İddianamedeki Şok KCK gerçeği!

Şiddetin artışına bahane olarak KCK operasyonlarını gösterenlere, tutuklamalar için ‘Kürt düşmanı bir politika’ değerlendirmesinde bulunanlara tokat gibi cevap

 

Son zamanlarda terör örgütünün şiddetini arttırmasına KCK operasyonlarını bahane gösterenlere Bugün’den Gülay Göktürk, ‘KCK’lılar camiden mi toplandı?’ diyerek tepki gösterdi.

KCK’nın illegal bir yapılanma olduğunu hatırlatan Göktürk, tutuklanan belediye başkanlarının, belediye başkanlığı görevi dolayısıyla değil, illegal bir yapılanmanın parçası oldukları için tutuklandıklarını hatırlattı.

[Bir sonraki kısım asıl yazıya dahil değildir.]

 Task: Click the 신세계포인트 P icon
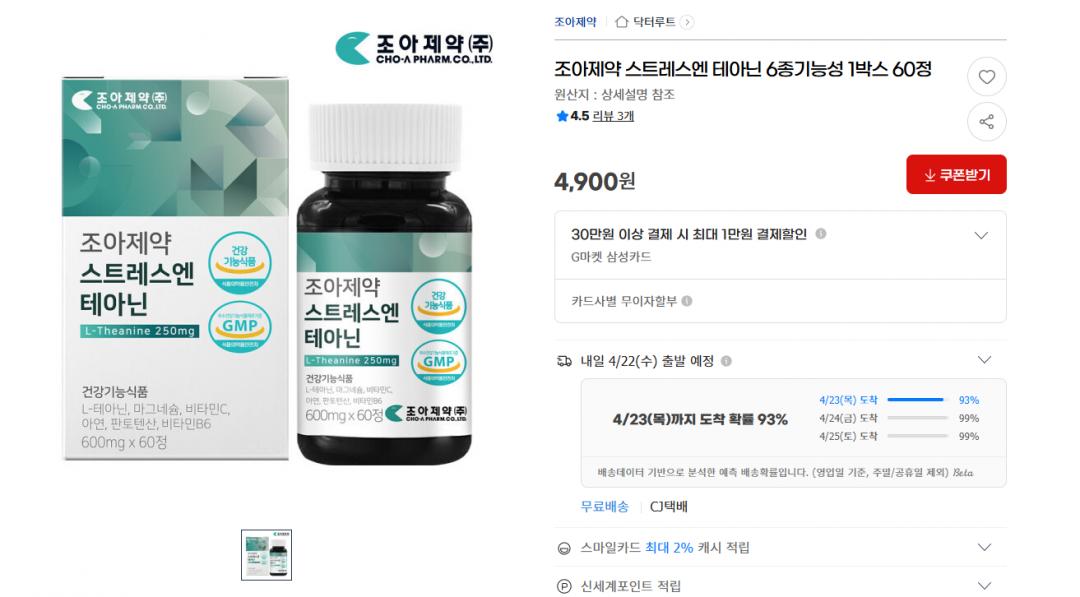coord(564,586)
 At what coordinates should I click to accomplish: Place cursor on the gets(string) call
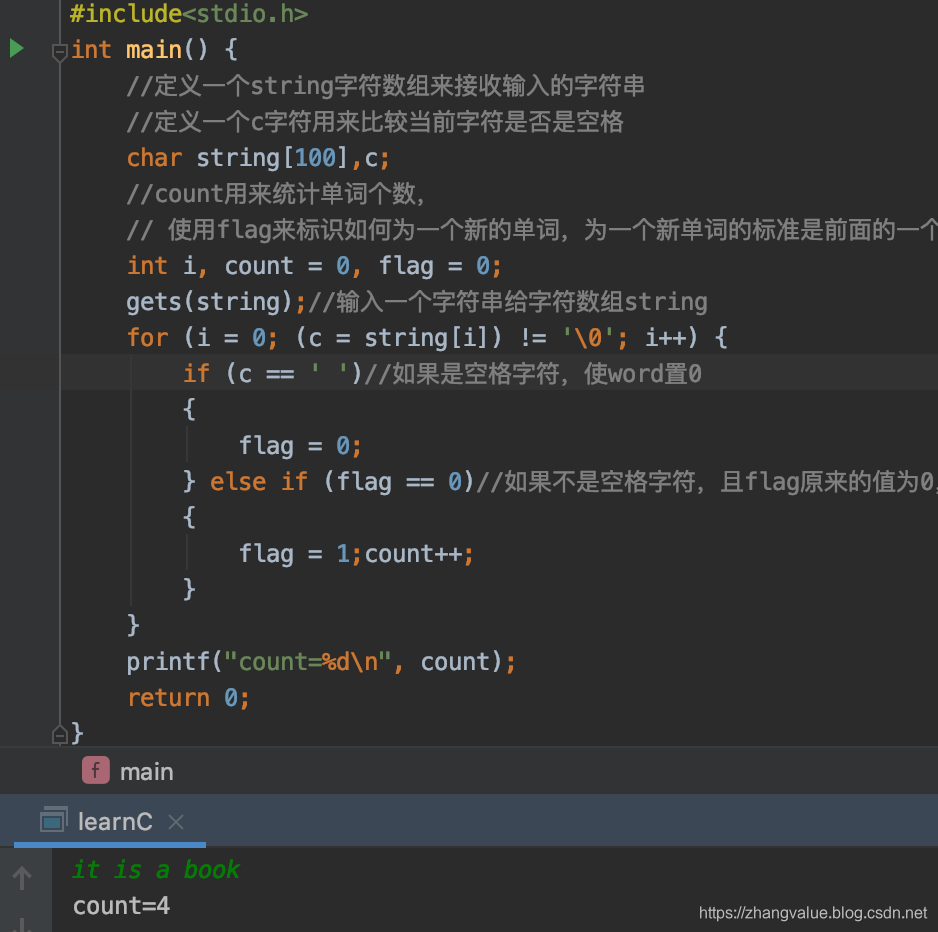click(209, 301)
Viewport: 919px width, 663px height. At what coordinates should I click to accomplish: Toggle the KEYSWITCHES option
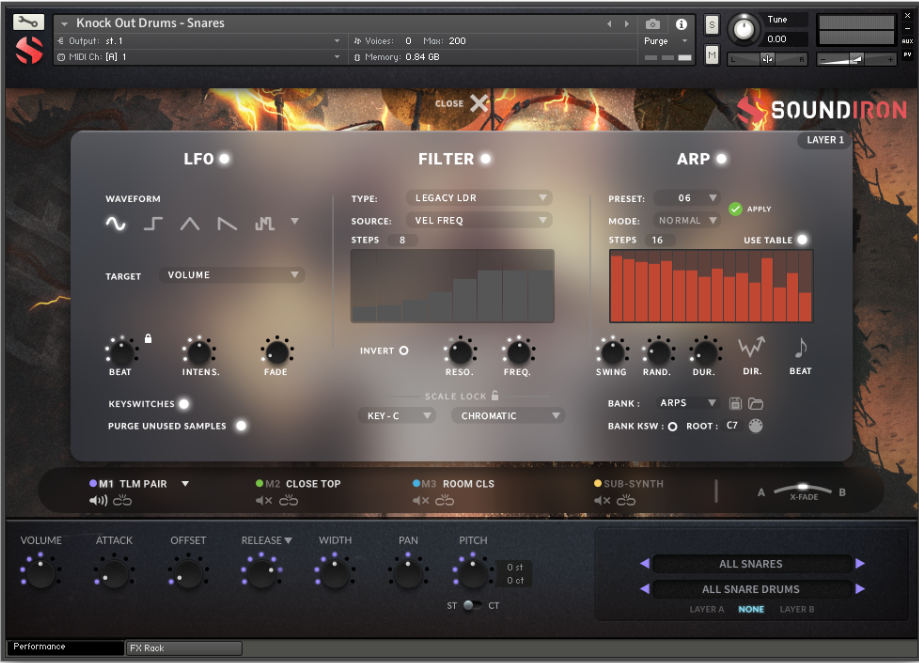(183, 405)
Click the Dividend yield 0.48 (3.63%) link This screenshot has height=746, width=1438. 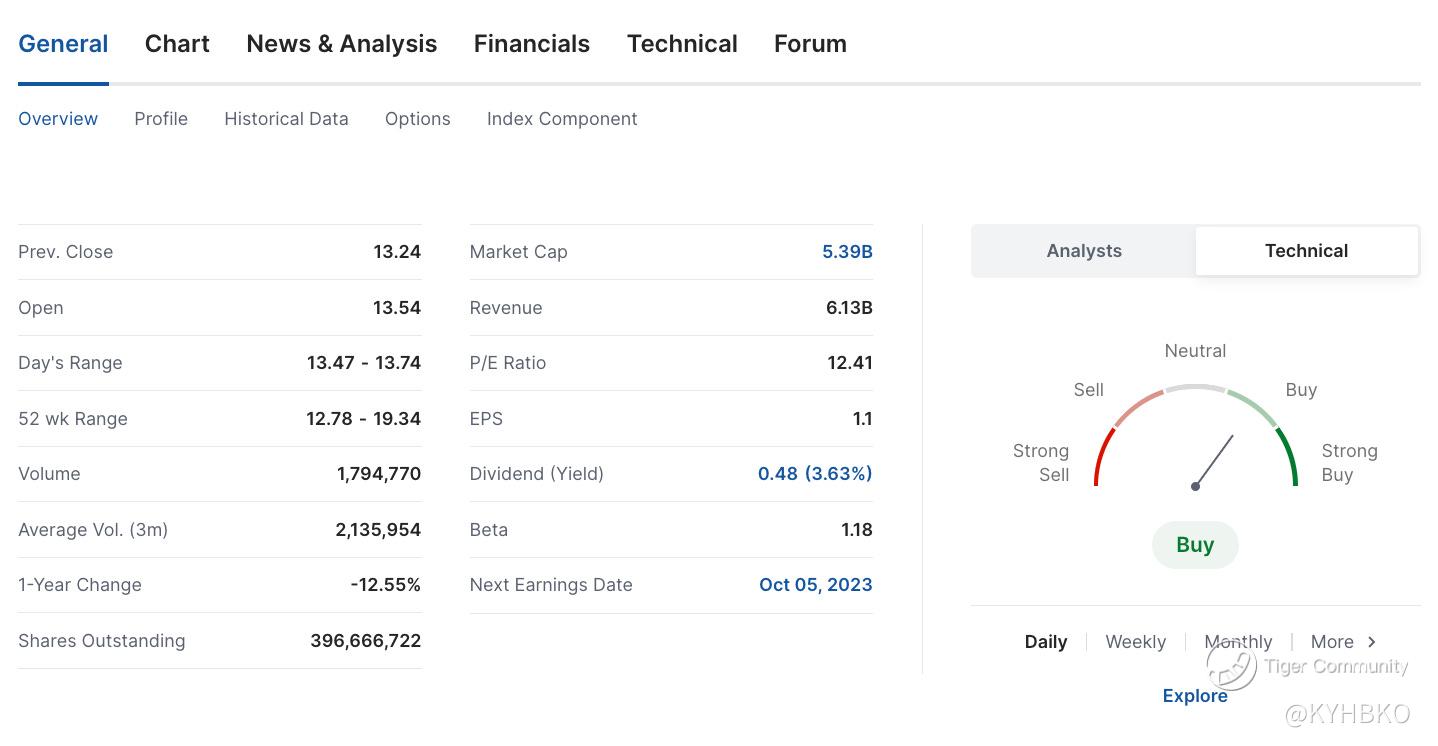[814, 474]
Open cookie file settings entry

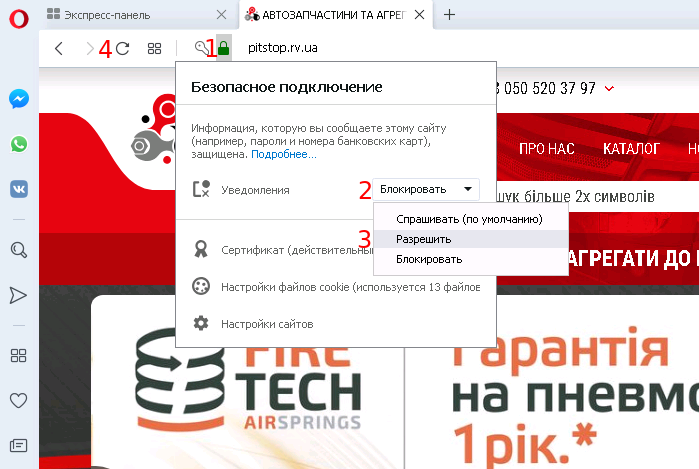point(336,287)
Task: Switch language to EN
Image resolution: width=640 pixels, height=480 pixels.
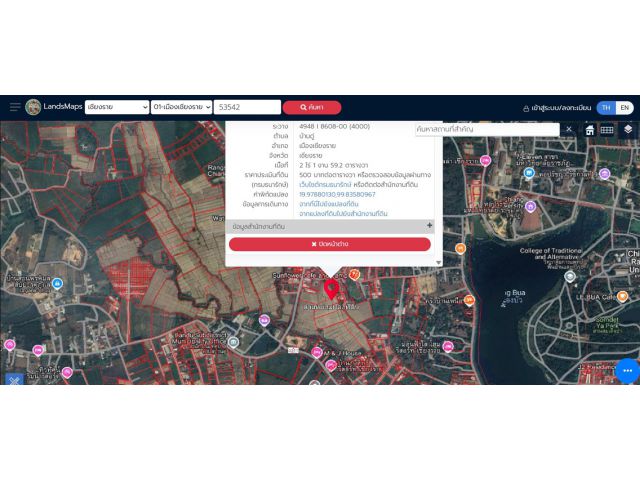Action: (624, 107)
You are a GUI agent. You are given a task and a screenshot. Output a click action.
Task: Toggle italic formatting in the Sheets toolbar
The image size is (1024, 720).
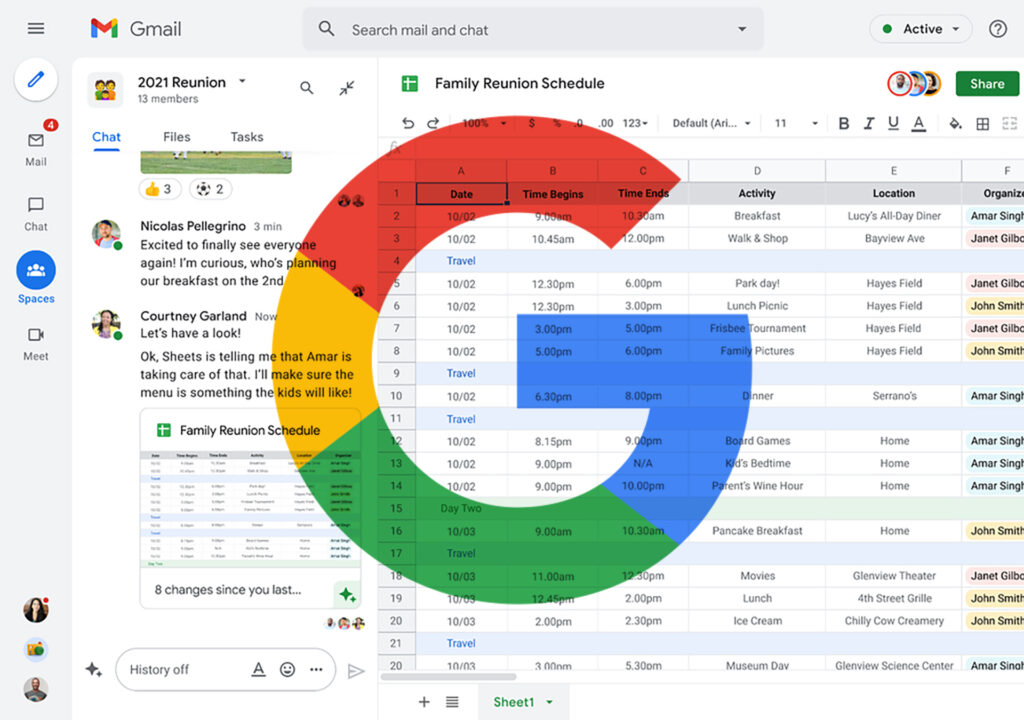coord(867,123)
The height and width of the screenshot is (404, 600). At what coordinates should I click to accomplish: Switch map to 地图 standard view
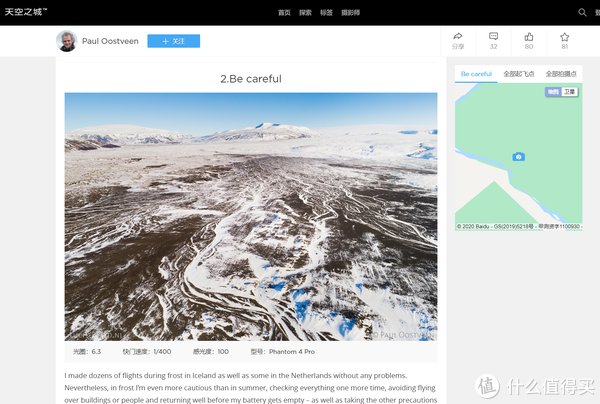click(x=553, y=92)
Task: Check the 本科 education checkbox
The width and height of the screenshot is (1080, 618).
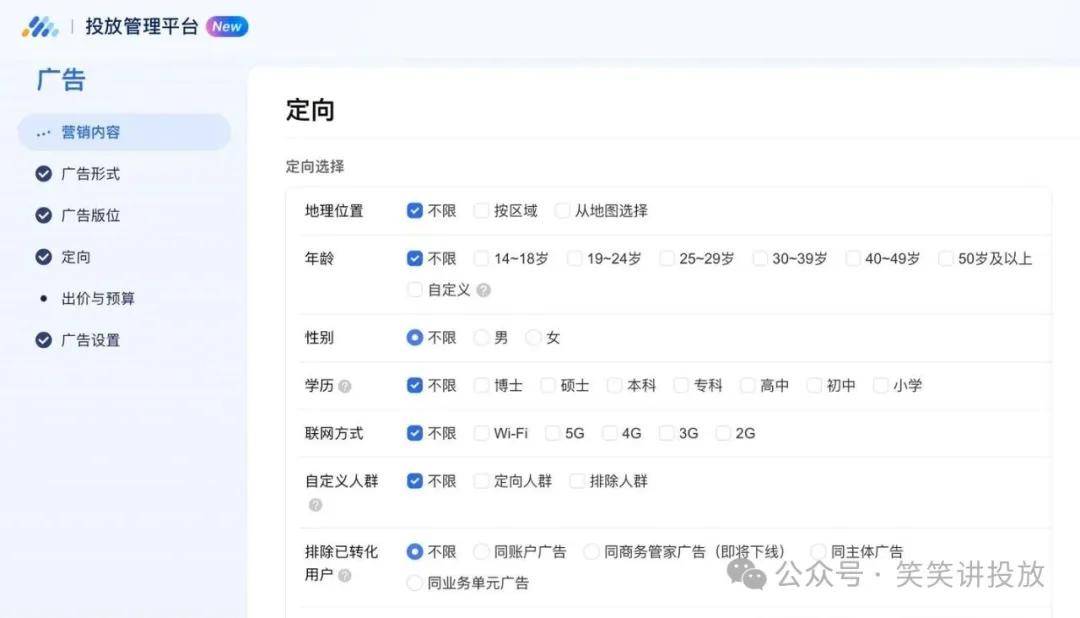Action: tap(614, 386)
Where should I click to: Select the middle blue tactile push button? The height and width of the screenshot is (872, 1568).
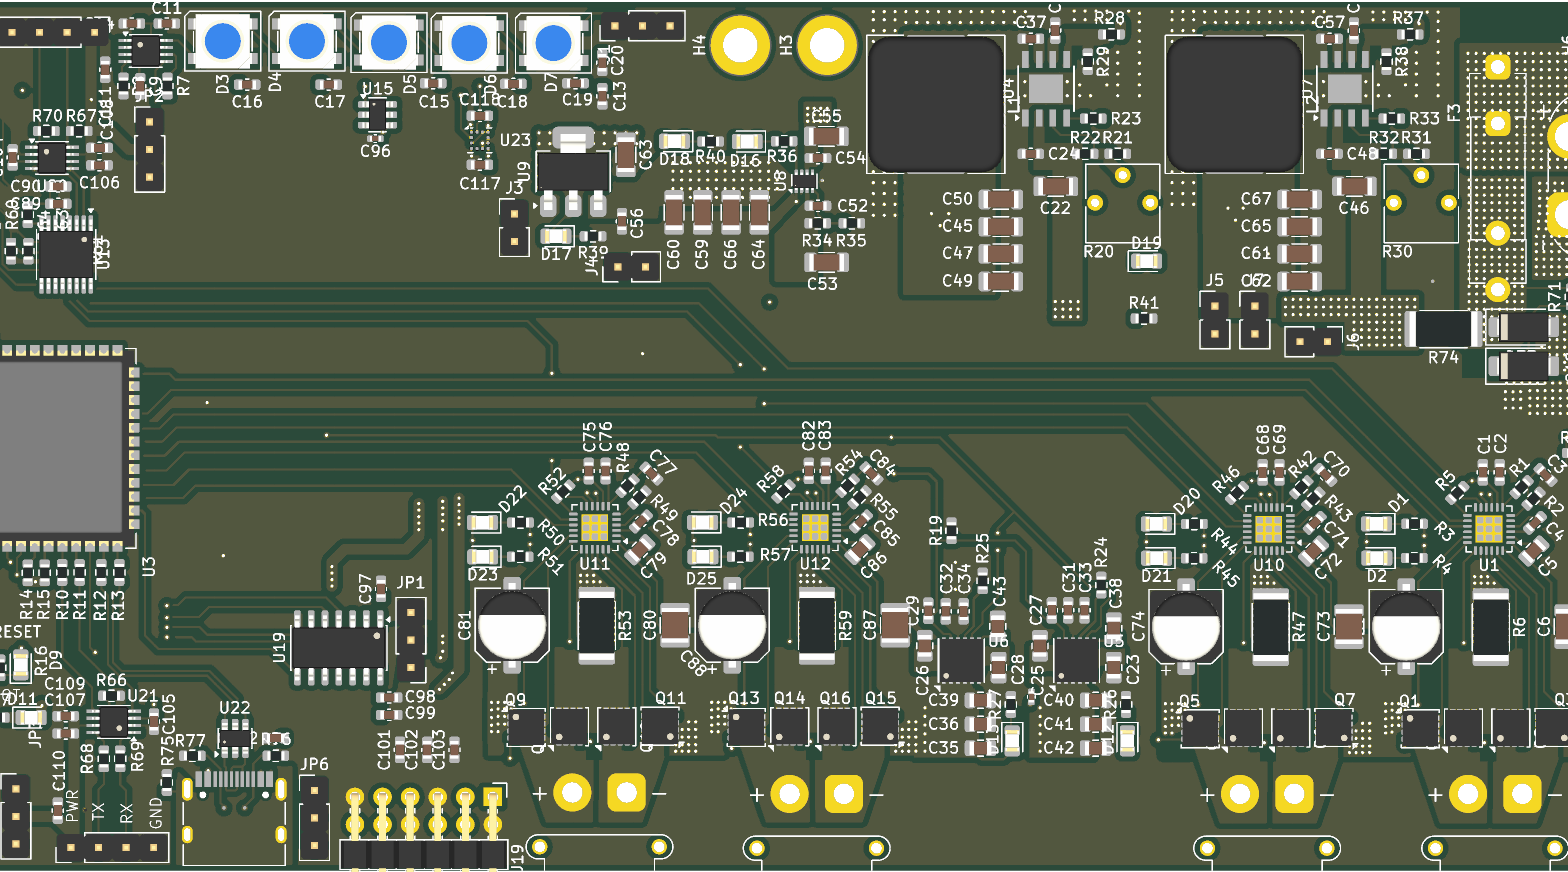[388, 43]
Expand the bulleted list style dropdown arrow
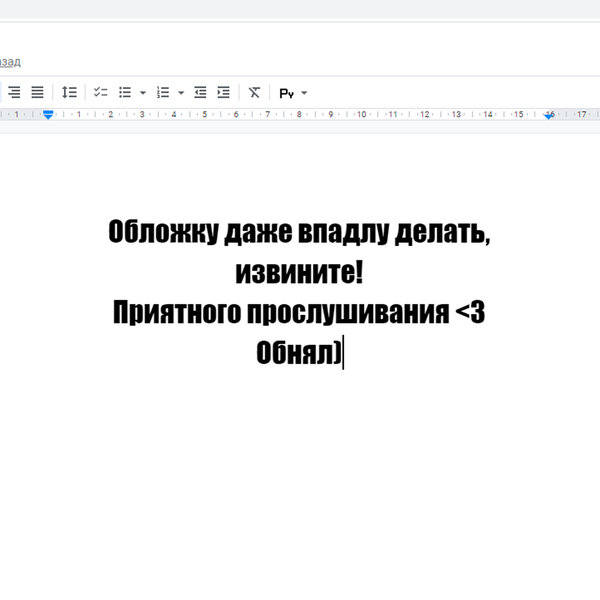This screenshot has height=600, width=600. [x=143, y=92]
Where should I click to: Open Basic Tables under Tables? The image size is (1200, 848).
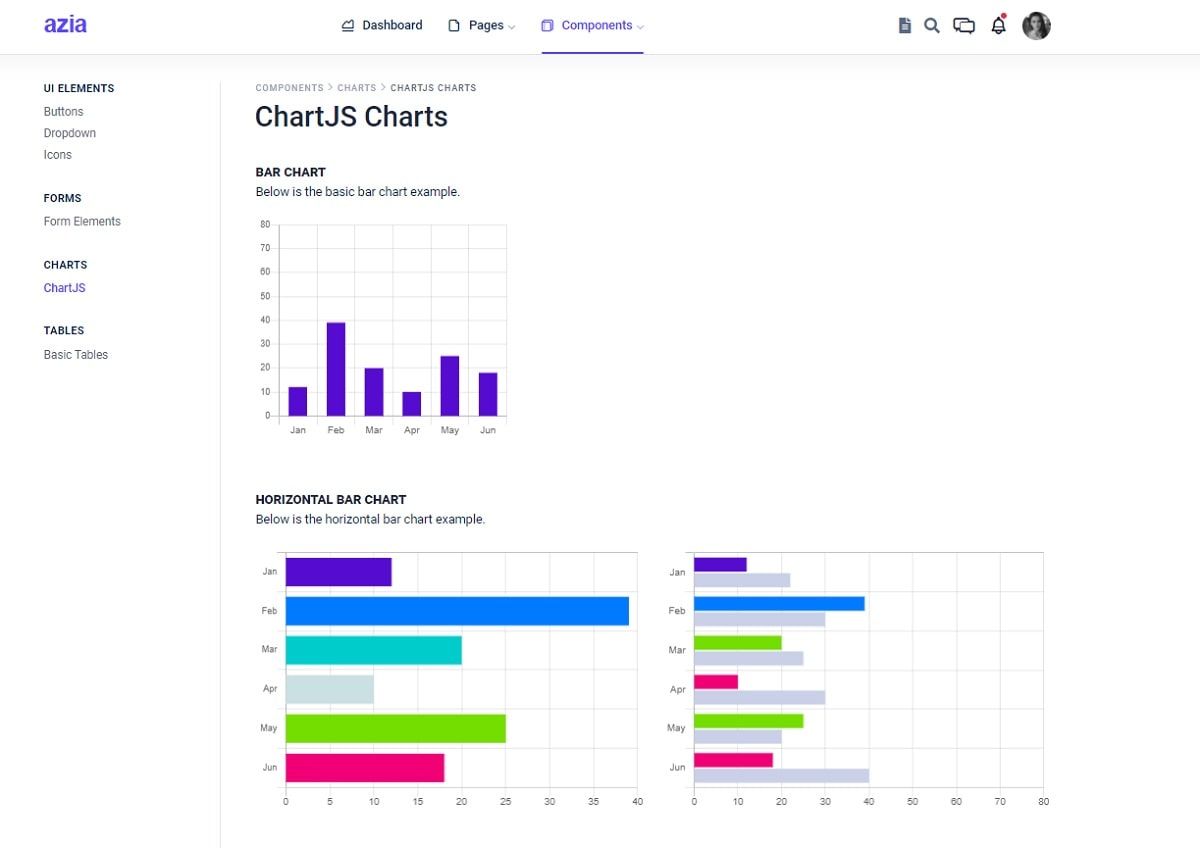click(75, 354)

KCK’nın nasıl bir yapılanma olduğunu ve neler yaptığını tek tek anlatan Göktürk, “KCK’yı yargılamayan bir hukuk devleti düşünülemez.” dedi.

İşte Gülay Göktürk’ün çarpıcı analizi:

Bazı şeyler kırk kere söylenince doğru zannedilir ya, son günlerde KCK’yla ilgili sürekli tekrarlanan söylem de bize KCK’nın gerçekte ne olduğunu unutturacak neredeyse.

Şiddetin artışına bahane arayanlar şu sıralarda “KCK operasyonları devam ederken…” tekerlemesini dillerine dolamış vaziyetteler. Onlara bakılırsa, KCK tutuklamaları AK Parti hükümetinin Kürt düşmanı politikasının en açık delili. Eğer hükümet sorunu siyaset yoluyla çözmeye niyetli olsa, Kürtler’in oylarıyla seçtiği belediye başkanlarını tutuklar mı? Seçilmişleri hedef alan bir iktidarın sorunu siyaset yoluyla çözüme hazır olduğundan söz edilebilir mi?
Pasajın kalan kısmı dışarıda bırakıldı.